------ TEXT SEGMENT ------

Last updated: Wed 4 Nov 2015, 7:45 AM

The American Cinematheque honored Oscar-winning actress Reese Witherspoon and DreamWorks Animation honcho Jeffrey Katzenberg at the organisation's annual fundraising gala on Friday night at the Hyatt Regency Century Plaza.
Witherspoon received the American Cinematheque Award, reserved for an extraordinary artist currently making a significant contribution to the art of the Moving Picture.
Specifically not a lifetime achievement prize, it is meant for mid-career recognition. Recent honorees have included Matthew McConaughey, Jerry Bruckheimer, Ben Stiller, Robert Downey Jr., Matt Damon and Samuel L. Jackson.
"This whole experience is just overwhelming and unbelievable because I'm really just a girl from Nashville who had a dream," Witherspoon said. "I grew up on backlots and on locations. I had my entire childhood on film. I went through puberty on film, which is something I don't feel totally great about, but I don't regret it at all. It's preserved forever."
She also spoke about her passion at this stage in her career for producing films that are equally representative of the sexes.
"Women are 50 per cent of the population, so we should have 50 per cent of the roles," she said.
In addition to her award-winning work in front of the camera, she has taken bold strides spearheading projects like her own starring vehicle Wild and David Fincher's Gone Girl last year, as well as the comedy Hot Pursuit with Sofia Vergara and the upcoming television series Big Little Lies with Nicole Kidman.

------

- [OBJECTIVE]:
Condense the article on the American Cinematheque gala into two sentences.

------ DATA EXCERPTS ------

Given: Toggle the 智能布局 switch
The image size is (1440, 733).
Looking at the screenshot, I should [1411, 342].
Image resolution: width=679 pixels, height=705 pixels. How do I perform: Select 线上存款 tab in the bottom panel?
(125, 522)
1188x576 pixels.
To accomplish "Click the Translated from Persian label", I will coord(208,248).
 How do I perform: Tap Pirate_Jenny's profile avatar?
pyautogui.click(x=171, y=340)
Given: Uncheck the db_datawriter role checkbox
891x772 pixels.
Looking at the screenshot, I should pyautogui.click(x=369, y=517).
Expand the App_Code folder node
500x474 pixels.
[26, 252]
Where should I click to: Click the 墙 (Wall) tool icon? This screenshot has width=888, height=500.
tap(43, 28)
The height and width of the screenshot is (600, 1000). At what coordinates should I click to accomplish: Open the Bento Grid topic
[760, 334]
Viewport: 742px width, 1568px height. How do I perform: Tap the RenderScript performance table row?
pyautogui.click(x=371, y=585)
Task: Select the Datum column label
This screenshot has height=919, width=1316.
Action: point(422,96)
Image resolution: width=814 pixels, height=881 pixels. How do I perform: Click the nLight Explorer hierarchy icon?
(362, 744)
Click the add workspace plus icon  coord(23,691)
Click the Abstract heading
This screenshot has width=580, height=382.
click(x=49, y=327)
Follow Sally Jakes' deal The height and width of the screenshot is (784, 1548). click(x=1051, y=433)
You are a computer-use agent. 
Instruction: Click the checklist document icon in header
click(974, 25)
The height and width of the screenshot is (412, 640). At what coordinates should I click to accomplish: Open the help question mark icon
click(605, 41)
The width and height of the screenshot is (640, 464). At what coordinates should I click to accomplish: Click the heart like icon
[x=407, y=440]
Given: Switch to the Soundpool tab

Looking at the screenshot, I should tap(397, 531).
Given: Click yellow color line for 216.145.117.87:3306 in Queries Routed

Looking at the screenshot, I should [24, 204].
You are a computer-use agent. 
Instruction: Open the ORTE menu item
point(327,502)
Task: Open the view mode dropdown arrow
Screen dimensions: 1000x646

------

- [RIGHT ANSWER]:
At its annual fundraising gala, the American Cinematheque honored Reese Witherspoon and Jeffrey Katzenberg, with Witherspoon receiving the American Cinematheque Award, a mid-career prize rather than a lifetime achievement one. In her remarks she described herself as a girl from Nashville who grew up on film and spoke of her passion for producing films equally representative of the sexes, and she has spearheaded projects such as Wild, Gone Girl, Hot Pursuit and Big Little Lies.